* Selected text
════════════════

[AArch64][SME] Implement the SME ABI (ZA state management) in Machine IR (#149062)

## Short Summary

This patch adds a new pass `aarch64-machine-sme-abi` to handle the ABI
for ZA state (e.g., lazy saves and agnostic ZA functions). This is
currently not enabled by default (but aims to be by LLVM 22). The goal
is for this new pass to more optimally place ZA saves/restores and to
work with exception handling.

## Long Description

This patch reimplements management of ZA state for functions with
private and shared ZA state. Agnostic ZA functions will be handled in a
later patch. For now, this is under the flag `-aarch64-new-sme-abi`,
however, we intend for this to replace the current SelectionDAG
implementation once complete.

The approach taken here is to mark instructions as needing ZA to be in a
specific ("ACTIVE" or "LOCAL_SAVED"). Machine instructions implicitly
defining or using ZA registers (such as $zt0 or $zab0) require the
"ACTIVE" state. Function calls may need the "LOCAL_SAVED" or "ACTIVE"
state depending on the callee (having shared or private ZA).

════════════════

* Data lines

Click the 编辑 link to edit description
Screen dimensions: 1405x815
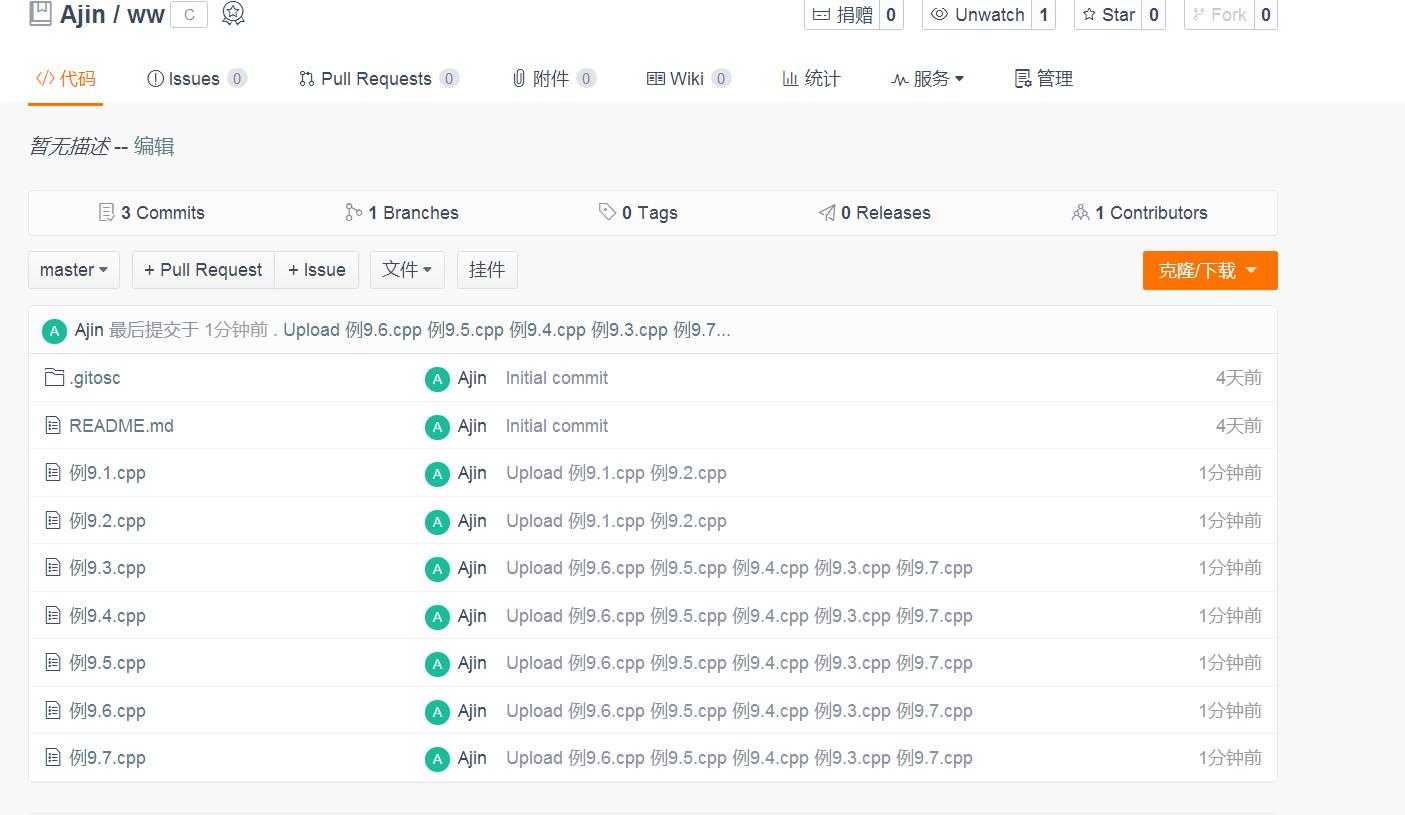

════════════════

* Things to do
(1) Transcribe the part of the SME ABI patch description between "## Long Description" and "implementation once complete.", inclusive.
(2) Go on with the SME ABI patch description, picking up after its last sentence.
The listing is separate from the SME ABI patch description.

* Expected outputs
(1)
## Long Description

This patch reimplements management of ZA state for functions with
private and shared ZA state. Agnostic ZA functions will be handled in a
later patch. For now, this is under the flag `-aarch64-new-sme-abi`,
however, we intend for this to replace the current SelectionDAG
implementation once complete.

(2)
We already add ZA register uses/definitions to machine instructions, so
no extra work is needed to mark these.

Calls need to be marked by glueing Arch64ISD::INOUT_ZA_USE or
Arch64ISD::REQUIRES_ZA_SAVE to the CALLSEQ_START.

These markers are then used by the MachineSMEABIPass to find
instructions where there is a transition between required ZA states.
These are the points we need to insert code to set up or restore a ZA
save (or initialize ZA).

To handle control flow between blocks (which may have different ZA state
requirements), we bundle the incoming and outgoing edges of blocks.
Bundles are formed by assigning each block an incoming and outgoing
bundle (initially, all blocks have their own two bundles). Bundles are
then combined by joining the outgoing bundle of a block with the
incoming bundle of all successors.

These bundles are then assigned a ZA state based on the blocks that
participate in the bundle. Blocks whose incoming edges are in a bundle
"vote" for a ZA state that matches the state required at the first
instruction in the block, and likewise, blocks whose outgoing edges are
in a bundle vote for the ZA state that matches the last instruction in
the block. The ZA state with the most votes is used, which aims to
minimize the number of state transitions.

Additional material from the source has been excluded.